Assignment: Please retype all the records below exactly as they read.

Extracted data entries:
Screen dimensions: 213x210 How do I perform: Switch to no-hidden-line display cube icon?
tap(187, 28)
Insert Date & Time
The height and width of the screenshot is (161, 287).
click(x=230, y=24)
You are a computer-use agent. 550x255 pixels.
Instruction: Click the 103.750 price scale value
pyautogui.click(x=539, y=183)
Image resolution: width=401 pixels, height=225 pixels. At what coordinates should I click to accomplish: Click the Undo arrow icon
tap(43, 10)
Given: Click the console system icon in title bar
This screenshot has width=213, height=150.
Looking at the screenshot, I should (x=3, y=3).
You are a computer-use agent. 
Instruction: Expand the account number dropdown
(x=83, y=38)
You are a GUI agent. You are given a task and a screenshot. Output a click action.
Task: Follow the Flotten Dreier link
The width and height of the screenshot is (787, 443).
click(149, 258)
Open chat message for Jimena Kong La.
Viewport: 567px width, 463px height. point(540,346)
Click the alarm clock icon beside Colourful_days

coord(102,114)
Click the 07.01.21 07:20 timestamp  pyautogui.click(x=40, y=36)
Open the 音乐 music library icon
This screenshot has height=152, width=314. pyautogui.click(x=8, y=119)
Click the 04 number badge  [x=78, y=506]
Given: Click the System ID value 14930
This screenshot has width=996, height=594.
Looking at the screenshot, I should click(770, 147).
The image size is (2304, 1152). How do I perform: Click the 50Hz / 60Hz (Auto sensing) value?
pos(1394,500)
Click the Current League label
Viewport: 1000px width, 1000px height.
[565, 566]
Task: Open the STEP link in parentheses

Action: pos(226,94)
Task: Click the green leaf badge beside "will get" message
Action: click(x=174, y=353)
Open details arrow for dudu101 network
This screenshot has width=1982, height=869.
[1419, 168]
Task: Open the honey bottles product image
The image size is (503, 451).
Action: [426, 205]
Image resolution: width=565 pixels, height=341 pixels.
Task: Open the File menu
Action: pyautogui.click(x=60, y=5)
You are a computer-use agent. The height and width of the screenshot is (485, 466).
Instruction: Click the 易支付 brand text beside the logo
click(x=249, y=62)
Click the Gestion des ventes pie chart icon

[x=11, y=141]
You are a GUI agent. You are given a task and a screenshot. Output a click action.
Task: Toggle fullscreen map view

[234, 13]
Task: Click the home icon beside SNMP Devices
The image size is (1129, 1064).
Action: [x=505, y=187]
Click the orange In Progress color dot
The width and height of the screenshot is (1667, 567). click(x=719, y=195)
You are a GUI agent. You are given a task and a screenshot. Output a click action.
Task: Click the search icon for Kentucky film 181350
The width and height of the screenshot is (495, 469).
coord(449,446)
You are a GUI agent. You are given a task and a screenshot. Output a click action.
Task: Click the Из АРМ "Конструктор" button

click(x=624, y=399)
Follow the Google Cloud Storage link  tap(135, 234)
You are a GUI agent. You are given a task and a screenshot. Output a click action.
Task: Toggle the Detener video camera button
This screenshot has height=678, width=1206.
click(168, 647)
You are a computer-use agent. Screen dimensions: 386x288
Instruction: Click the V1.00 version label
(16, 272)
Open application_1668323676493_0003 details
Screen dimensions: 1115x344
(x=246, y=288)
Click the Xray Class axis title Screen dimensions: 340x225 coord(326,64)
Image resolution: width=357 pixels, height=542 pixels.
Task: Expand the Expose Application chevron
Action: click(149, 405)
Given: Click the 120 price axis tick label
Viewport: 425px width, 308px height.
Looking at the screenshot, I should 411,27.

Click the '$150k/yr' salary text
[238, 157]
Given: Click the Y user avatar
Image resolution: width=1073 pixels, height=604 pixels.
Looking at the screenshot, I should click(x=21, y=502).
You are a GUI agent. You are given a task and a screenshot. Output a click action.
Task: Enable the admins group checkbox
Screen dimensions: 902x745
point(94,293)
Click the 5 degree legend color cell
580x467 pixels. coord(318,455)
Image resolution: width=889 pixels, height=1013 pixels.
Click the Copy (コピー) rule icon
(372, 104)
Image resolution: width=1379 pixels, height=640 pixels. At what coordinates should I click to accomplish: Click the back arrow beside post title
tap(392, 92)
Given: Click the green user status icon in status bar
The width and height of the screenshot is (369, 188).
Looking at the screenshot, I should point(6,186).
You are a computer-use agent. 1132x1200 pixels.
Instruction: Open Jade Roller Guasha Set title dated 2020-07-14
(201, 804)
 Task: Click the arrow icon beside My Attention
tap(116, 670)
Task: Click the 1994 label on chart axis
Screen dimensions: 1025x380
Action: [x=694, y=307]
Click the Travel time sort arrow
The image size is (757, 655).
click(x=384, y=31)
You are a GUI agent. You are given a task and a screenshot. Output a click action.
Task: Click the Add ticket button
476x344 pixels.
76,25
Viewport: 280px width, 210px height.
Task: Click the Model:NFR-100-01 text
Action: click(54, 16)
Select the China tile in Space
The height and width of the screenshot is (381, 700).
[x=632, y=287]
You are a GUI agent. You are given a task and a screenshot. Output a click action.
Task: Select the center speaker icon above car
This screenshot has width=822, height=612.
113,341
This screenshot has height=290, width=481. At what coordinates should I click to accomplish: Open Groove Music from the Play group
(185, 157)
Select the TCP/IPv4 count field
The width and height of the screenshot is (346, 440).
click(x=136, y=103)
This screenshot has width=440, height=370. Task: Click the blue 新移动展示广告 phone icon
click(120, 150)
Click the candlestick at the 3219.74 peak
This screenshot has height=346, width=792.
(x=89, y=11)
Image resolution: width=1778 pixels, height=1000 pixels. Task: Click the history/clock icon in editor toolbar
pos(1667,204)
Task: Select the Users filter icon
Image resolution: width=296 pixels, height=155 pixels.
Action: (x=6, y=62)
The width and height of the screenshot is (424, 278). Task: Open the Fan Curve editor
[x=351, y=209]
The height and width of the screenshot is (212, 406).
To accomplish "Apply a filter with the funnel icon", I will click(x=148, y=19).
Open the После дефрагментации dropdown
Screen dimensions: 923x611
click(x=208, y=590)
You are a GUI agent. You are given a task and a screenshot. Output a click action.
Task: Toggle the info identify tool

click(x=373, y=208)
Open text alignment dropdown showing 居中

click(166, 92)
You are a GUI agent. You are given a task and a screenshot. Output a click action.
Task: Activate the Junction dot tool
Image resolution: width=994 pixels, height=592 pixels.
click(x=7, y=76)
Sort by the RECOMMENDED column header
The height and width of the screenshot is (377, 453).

Solved problem:
Screen dimensions: 213x210 How do I perform: Switch to no-hidden-line display cube icon?
tap(187, 28)
Insert Date & Time
The height and width of the screenshot is (161, 287).
click(x=230, y=24)
You are a computer-use agent. 550x255 pixels.
Instruction: Click the 103.750 price scale value
pyautogui.click(x=539, y=183)
Image resolution: width=401 pixels, height=225 pixels. At what coordinates should I click to accomplish: Click the Undo arrow icon
tap(43, 10)
Given: Click the console system icon in title bar
This screenshot has width=213, height=150.
Looking at the screenshot, I should (x=3, y=3).
You are a computer-use agent. 
Instruction: Expand the account number dropdown
(x=83, y=38)
You are a GUI agent. You are given a task and a screenshot. Output a click action.
Task: Follow the Flotten Dreier link
The width and height of the screenshot is (787, 443).
click(149, 258)
Open chat message for Jimena Kong La.
Viewport: 567px width, 463px height. point(540,346)
Click the alarm clock icon beside Colourful_days

coord(102,114)
Click the 07.01.21 07:20 timestamp  pyautogui.click(x=40, y=36)
Open the 音乐 music library icon
This screenshot has height=152, width=314. pyautogui.click(x=8, y=119)
Click the 04 number badge  [x=78, y=506]
Given: Click the System ID value 14930
This screenshot has width=996, height=594.
Looking at the screenshot, I should click(770, 147).
The image size is (2304, 1152). How do I perform: Click the 50Hz / 60Hz (Auto sensing) value?
pos(1394,500)
Click the Current League label
Viewport: 1000px width, 1000px height.
[565, 566]
Task: Open the STEP link in parentheses

Action: pos(226,94)
Task: Click the green leaf badge beside "will get" message
Action: click(x=174, y=353)
Open details arrow for dudu101 network
This screenshot has width=1982, height=869.
[1419, 168]
Task: Open the honey bottles product image
The image size is (503, 451).
Action: [426, 205]
Image resolution: width=565 pixels, height=341 pixels.
Task: Open the File menu
Action: pyautogui.click(x=60, y=5)
You are a computer-use agent. The height and width of the screenshot is (485, 466).
Instruction: Click the 易支付 brand text beside the logo
click(x=249, y=62)
Click the Gestion des ventes pie chart icon

[x=11, y=141]
You are a GUI agent. You are given a task and a screenshot. Output a click action.
Task: Toggle fullscreen map view

[234, 13]
Task: Click the home icon beside SNMP Devices
The image size is (1129, 1064).
Action: [x=505, y=187]
Click the orange In Progress color dot
The width and height of the screenshot is (1667, 567). click(x=719, y=195)
You are a GUI agent. You are given a task and a screenshot. Output a click action.
Task: Click the search icon for Kentucky film 181350
The width and height of the screenshot is (495, 469).
coord(449,446)
You are a GUI agent. You are given a task and a screenshot. Output a click action.
Task: Click the Из АРМ "Конструктор" button

click(x=624, y=399)
Follow the Google Cloud Storage link  tap(135, 234)
You are a GUI agent. You are given a task and a screenshot. Output a click action.
Task: Toggle the Detener video camera button
This screenshot has height=678, width=1206.
click(168, 647)
You are a computer-use agent. Screen dimensions: 386x288
Instruction: Click the V1.00 version label
(16, 272)
Open application_1668323676493_0003 details
Screen dimensions: 1115x344
(x=246, y=288)
Click the Xray Class axis title Screen dimensions: 340x225 coord(326,64)
Image resolution: width=357 pixels, height=542 pixels.
Task: Expand the Expose Application chevron
Action: click(149, 405)
Given: Click the 120 price axis tick label
Viewport: 425px width, 308px height.
Looking at the screenshot, I should 411,27.

Click the '$150k/yr' salary text
[238, 157]
Given: Click the Y user avatar
Image resolution: width=1073 pixels, height=604 pixels.
Looking at the screenshot, I should click(x=21, y=502).
You are a GUI agent. You are given a task and a screenshot. Output a click action.
Task: Enable the admins group checkbox
Screen dimensions: 902x745
point(94,293)
Click the 5 degree legend color cell
580x467 pixels. coord(318,455)
Image resolution: width=889 pixels, height=1013 pixels.
Click the Copy (コピー) rule icon
(372, 104)
Image resolution: width=1379 pixels, height=640 pixels. At what coordinates should I click to accomplish: Click the back arrow beside post title
tap(392, 92)
Given: Click the green user status icon in status bar
The width and height of the screenshot is (369, 188).
Looking at the screenshot, I should point(6,186).
You are a computer-use agent. 1132x1200 pixels.
Instruction: Open Jade Roller Guasha Set title dated 2020-07-14
(201, 804)
 Task: Click the arrow icon beside My Attention
tap(116, 670)
Task: Click the 1994 label on chart axis
Screen dimensions: 1025x380
Action: [x=694, y=307]
Click the Travel time sort arrow
The image size is (757, 655).
click(x=384, y=31)
You are a GUI agent. You are given a task and a screenshot. Output a click action.
Task: Click the Add ticket button
476x344 pixels.
76,25
Viewport: 280px width, 210px height.
Task: Click the Model:NFR-100-01 text
Action: click(54, 16)
Select the China tile in Space
The height and width of the screenshot is (381, 700).
[x=632, y=287]
You are a GUI agent. You are given a task and a screenshot. Output a click action.
Task: Select the center speaker icon above car
This screenshot has width=822, height=612.
113,341
This screenshot has height=290, width=481. At what coordinates should I click to accomplish: Open Groove Music from the Play group
(185, 157)
Select the TCP/IPv4 count field
The width and height of the screenshot is (346, 440).
click(x=136, y=103)
This screenshot has width=440, height=370. Task: Click the blue 新移动展示广告 phone icon
click(120, 150)
Click the candlestick at the 3219.74 peak
This screenshot has height=346, width=792.
(x=89, y=11)
Image resolution: width=1778 pixels, height=1000 pixels. Task: Click the history/clock icon in editor toolbar
pos(1667,204)
Task: Select the Users filter icon
Image resolution: width=296 pixels, height=155 pixels.
Action: (x=6, y=62)
The width and height of the screenshot is (424, 278). Task: Open the Fan Curve editor
[x=351, y=209]
The height and width of the screenshot is (212, 406).
To accomplish "Apply a filter with the funnel icon", I will click(x=148, y=19).
Open the После дефрагментации dropdown
Screen dimensions: 923x611
click(x=208, y=590)
You are a GUI agent. You are given a task and a screenshot. Output a click action.
Task: Toggle the info identify tool

click(x=373, y=208)
Open text alignment dropdown showing 居中

click(166, 92)
You are a GUI agent. You are given a task and a screenshot. Output a click action.
Task: Activate the Junction dot tool
Image resolution: width=994 pixels, height=592 pixels.
click(x=7, y=76)
Sort by the RECOMMENDED column header
The height and width of the screenshot is (377, 453).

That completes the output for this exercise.